27’ler Kulübü, şöhretin kişisel bedeli ve eğlence sektöründe ruh sağlığı ve bağımlılık desteğinin önemini hatırlatan bir hikâye olarak hizmet eder. Bugün, Billie Eilish ve Demi Lovato gibi genç sanatçılar, akıl ve ruh sağlığı hakkında açık konuşarak farkındalık yaratıp bu döngüyü kırmaya çalışıyorlar.
Son Söz
27’ler Kulübü, müzik tarihinin ürkütücü ve gizemli bir alanı olarak kalmaya devam ediyor.
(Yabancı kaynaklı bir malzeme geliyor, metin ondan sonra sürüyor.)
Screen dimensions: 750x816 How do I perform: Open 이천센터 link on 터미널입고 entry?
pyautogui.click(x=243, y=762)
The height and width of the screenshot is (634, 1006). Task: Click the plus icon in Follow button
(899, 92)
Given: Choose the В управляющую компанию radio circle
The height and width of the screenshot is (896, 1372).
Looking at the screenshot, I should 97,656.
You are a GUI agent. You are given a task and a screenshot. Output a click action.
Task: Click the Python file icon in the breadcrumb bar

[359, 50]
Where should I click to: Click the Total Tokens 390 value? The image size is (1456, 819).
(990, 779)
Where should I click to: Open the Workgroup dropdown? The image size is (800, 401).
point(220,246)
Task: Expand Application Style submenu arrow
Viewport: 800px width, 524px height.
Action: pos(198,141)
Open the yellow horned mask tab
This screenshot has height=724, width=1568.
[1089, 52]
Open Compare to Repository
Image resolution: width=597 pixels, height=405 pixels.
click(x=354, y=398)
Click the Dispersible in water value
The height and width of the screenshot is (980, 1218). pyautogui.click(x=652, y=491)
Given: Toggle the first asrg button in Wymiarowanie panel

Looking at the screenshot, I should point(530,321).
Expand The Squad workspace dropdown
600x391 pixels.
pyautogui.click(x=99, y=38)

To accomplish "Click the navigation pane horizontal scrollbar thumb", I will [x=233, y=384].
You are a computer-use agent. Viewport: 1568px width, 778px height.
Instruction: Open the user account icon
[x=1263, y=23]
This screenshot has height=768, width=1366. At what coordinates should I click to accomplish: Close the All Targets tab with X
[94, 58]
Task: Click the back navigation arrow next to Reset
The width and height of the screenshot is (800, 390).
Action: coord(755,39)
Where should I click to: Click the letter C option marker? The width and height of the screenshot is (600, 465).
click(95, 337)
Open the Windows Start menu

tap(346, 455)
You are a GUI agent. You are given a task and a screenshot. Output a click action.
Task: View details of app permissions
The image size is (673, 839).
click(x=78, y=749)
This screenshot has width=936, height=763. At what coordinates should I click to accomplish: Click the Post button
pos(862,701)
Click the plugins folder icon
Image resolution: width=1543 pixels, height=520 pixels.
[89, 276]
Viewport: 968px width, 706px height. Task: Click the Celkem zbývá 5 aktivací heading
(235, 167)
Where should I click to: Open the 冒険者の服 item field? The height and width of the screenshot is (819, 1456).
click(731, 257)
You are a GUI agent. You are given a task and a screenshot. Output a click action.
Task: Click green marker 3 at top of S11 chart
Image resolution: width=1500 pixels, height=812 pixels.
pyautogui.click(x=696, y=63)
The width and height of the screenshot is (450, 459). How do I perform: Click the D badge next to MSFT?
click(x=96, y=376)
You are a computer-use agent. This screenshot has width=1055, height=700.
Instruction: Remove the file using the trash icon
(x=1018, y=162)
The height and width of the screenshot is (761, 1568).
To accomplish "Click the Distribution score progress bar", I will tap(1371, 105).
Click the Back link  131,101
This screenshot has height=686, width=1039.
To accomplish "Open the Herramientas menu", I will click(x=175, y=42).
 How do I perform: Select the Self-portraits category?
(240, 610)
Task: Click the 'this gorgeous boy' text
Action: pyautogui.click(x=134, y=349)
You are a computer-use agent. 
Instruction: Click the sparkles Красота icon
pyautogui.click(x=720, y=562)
Sanatçıların “zirvede” ayrılma fikrini romantize etmek kolay olsa da, bu hikâye aynı zamanda şöhret ve yaratıcılığın arkasındaki insani mücadelelerin acımasız bir hatırlatıcısıdır. Gerek kendi ellerinden bağımlılık hikayesiyle, gerekse elim kazalarla yıldız tozuna karışan tüm bu eşsiz yetenekleri ve geride bıraktıkları sanatlarını sevgiyle selamlıyoruz.